(Pixel coordinate grounding data)
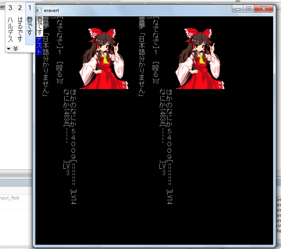Screen dimensions: 281x249
Task: Expand candidate list with double chevron
Action: [x=15, y=49]
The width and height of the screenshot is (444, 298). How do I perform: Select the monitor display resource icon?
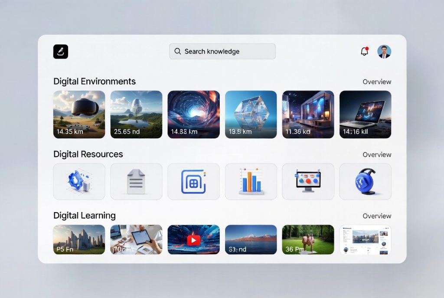click(308, 181)
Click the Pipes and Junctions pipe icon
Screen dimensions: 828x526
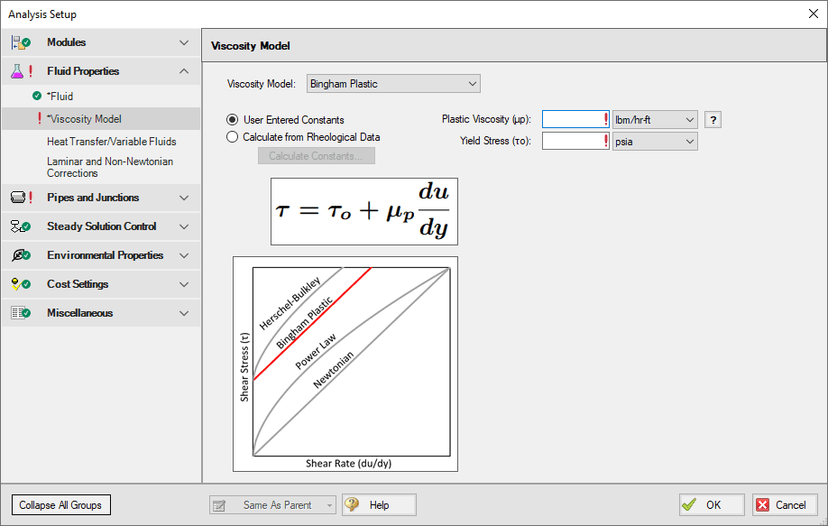(19, 197)
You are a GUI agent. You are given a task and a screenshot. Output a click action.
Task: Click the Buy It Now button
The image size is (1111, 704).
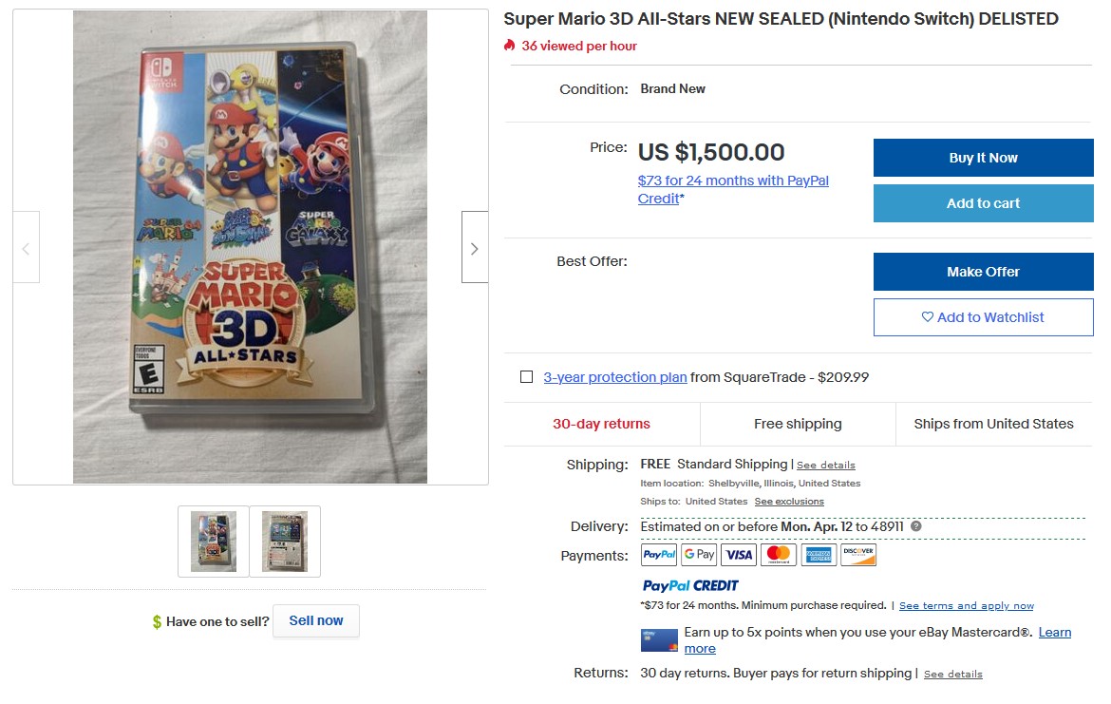[983, 157]
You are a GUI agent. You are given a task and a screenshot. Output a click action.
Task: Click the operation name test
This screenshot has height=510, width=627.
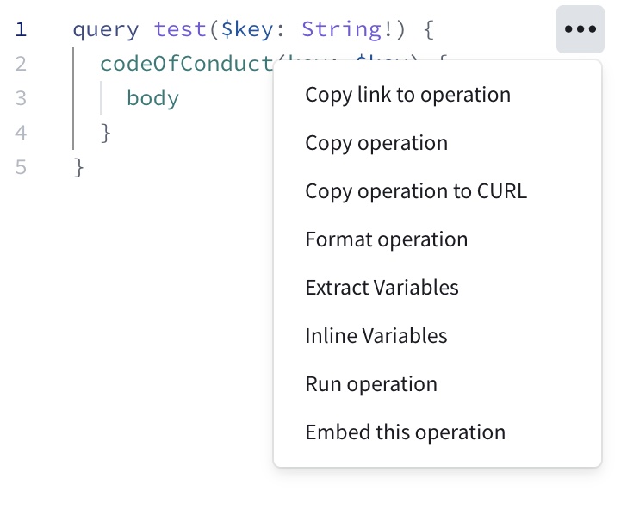coord(180,30)
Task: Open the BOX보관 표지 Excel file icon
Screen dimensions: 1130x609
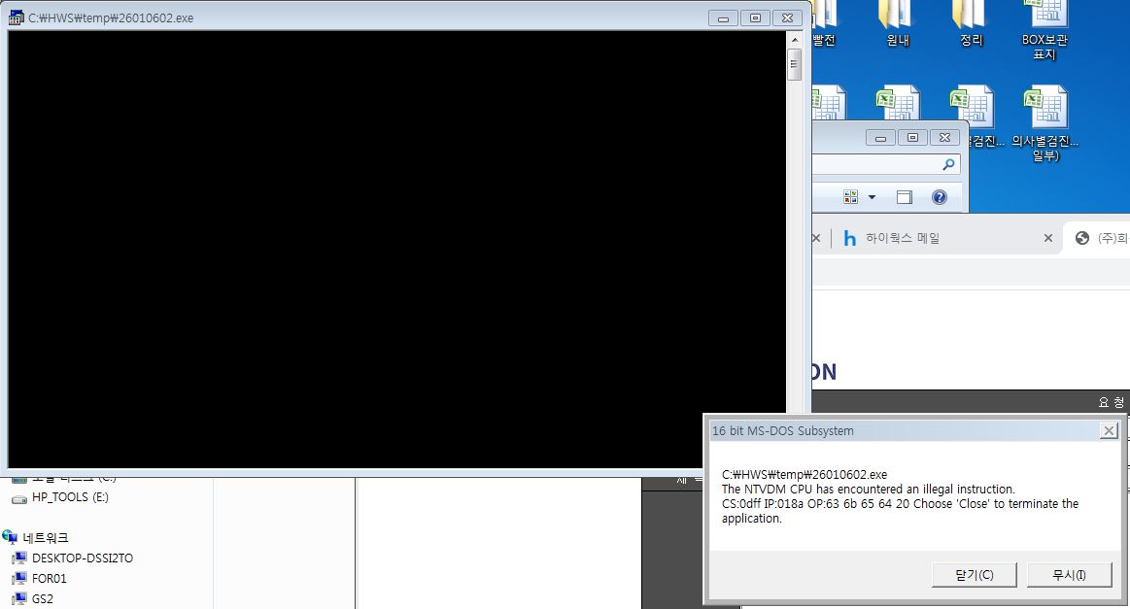Action: click(x=1044, y=29)
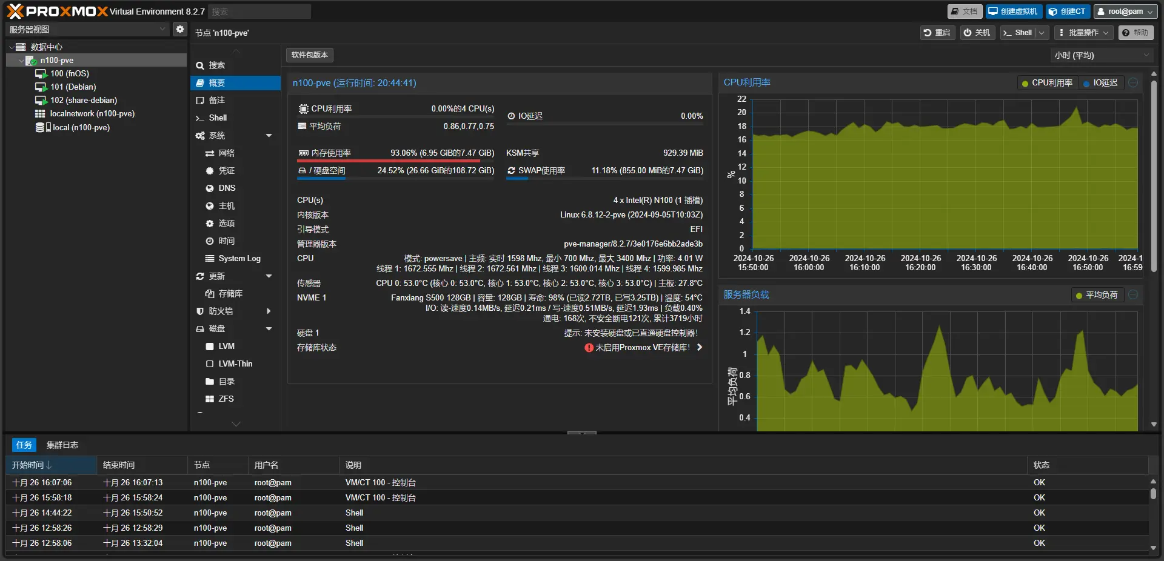Switch to the 集群日志 tab
The image size is (1164, 561).
coord(62,445)
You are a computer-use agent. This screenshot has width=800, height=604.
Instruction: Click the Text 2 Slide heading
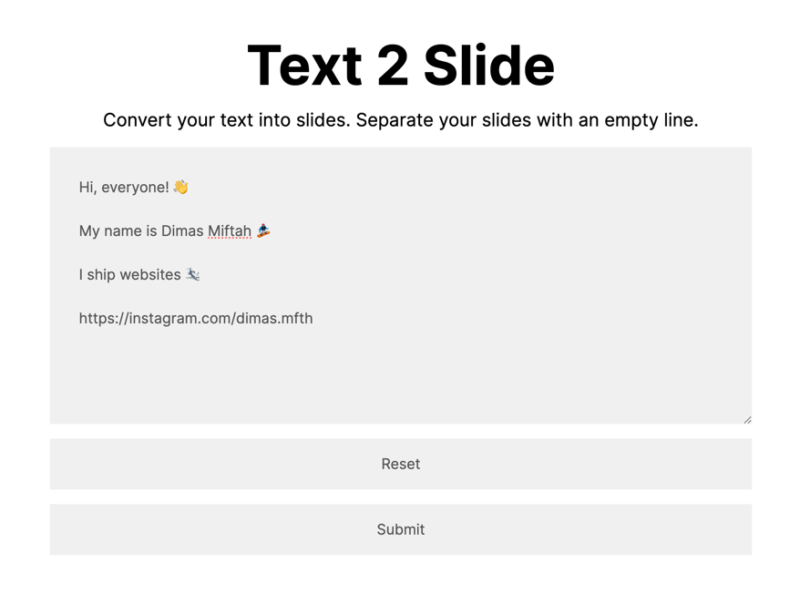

**Task brief:** Retype the lines from the one containing "Task: Click the operation name test" down to the last line of the records, both included, exactly and nothing more. Pictures stay out.

**Solved problem:**
Task: Click the operation name test
This screenshot has height=510, width=627.
coord(180,30)
Task: Open the BOX보관 표지 Excel file icon
Screen dimensions: 1130x609
Action: click(x=1044, y=29)
Switch to the 集群日志 tab
The image size is (1164, 561).
coord(62,445)
You are a computer-use agent. This screenshot has width=800, height=604.
Instruction: Click the Text 2 Slide heading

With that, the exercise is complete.